— Я занимаюсь только судьбой конкретных вагонов с помидорами.
— Вы так вопрос не сужайте, это неправильно! В частном случае — как в капле воды.
— На базах тоже неразбериха…
Васькин перебивает, начиная горячиться:
— Нет сравнения, могу со всей ответственностью. Я вот беру, — раскрывает он толстую «амбарную» книгу, — и могу сию минуту сказать, сколько у меня огурцов или чего. А на большом узле стоят вагоны тысячами, прибывают, убывают, думаете, их кто-нибудь строго учитывает?
— Думаю, все-таки учитывают.
— А вы попробуйте начальника узла спросить, сколько на данный момент каких вагонов. Не ответит он, голову кладу! Теперь дальше: уходит состав. Кто на выезде пальцем считает: пятьдесят один, пятьдесят два, пятьдесят три? Никто. Значит, возможен вариант: сцепщику бутылку, машинисту другую — отцепите мне, братцы, в Люберцах вон тот вагончик, что-то он мне нравится.
— По-вашему, вагоны отцепили по дороге?
— Может, и отцепили. А может, сцепщик где номерами ошибся. — Они девятизначные!
— У контейнеров, товарищ Васькин, у вагонов семизначные.

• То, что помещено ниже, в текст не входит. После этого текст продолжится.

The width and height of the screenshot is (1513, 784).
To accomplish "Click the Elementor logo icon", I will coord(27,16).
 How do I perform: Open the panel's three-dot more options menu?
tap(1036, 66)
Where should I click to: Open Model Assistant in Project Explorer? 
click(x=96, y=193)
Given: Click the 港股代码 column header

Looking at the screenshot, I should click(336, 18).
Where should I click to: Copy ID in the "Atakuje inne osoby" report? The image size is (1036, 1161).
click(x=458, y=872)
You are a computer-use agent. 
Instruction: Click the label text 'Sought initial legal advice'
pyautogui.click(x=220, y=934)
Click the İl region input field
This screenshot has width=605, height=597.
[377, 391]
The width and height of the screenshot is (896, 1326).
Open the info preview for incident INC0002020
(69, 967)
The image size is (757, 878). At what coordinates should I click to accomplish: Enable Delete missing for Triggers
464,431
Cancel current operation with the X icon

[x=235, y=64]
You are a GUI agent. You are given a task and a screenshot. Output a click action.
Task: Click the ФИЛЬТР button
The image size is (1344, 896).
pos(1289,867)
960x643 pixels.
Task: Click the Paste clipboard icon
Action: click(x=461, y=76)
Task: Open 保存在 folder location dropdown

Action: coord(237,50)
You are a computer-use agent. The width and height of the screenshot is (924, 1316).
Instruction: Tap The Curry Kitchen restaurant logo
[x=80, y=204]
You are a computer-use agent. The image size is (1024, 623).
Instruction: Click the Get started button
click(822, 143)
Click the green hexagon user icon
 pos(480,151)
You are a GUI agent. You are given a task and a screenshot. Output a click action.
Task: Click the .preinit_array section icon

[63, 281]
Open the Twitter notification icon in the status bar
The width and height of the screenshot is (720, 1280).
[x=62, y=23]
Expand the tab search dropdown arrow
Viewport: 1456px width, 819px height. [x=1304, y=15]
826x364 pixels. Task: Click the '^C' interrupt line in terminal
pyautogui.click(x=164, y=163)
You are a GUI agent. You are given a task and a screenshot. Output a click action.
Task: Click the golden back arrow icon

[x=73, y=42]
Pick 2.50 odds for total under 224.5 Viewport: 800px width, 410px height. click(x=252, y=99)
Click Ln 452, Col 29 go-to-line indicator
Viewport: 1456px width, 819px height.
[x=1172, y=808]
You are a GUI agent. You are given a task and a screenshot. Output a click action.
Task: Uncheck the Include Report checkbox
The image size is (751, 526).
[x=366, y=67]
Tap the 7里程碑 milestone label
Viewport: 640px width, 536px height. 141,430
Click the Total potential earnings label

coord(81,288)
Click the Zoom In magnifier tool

— Тоже не сахар. Особенно в потемках. Ошибаются сцепщики почем зря! И диспетчера ошибаются. Последнее время автоматика на узлах — нажимаешь кнопки, вагоны катятся сами с разных путей. А диспетчер, допустим, уставши. Ткнул не ту кнопку и вбил в состав вагон, которому надо в обратную сторону! Станет он вам маневровые паровозы вызывать — вагоны растаскивать и собирать заново? Ждите, как же! Матюгнется и отправит тот вагончик заместо Одессы в Мурманск.
— Товарищ Васькин, — с некоторой иронией в голосе пытается вернуть разговор в нужное русло Знаменский, — я ведь железными дорогами не ведаю…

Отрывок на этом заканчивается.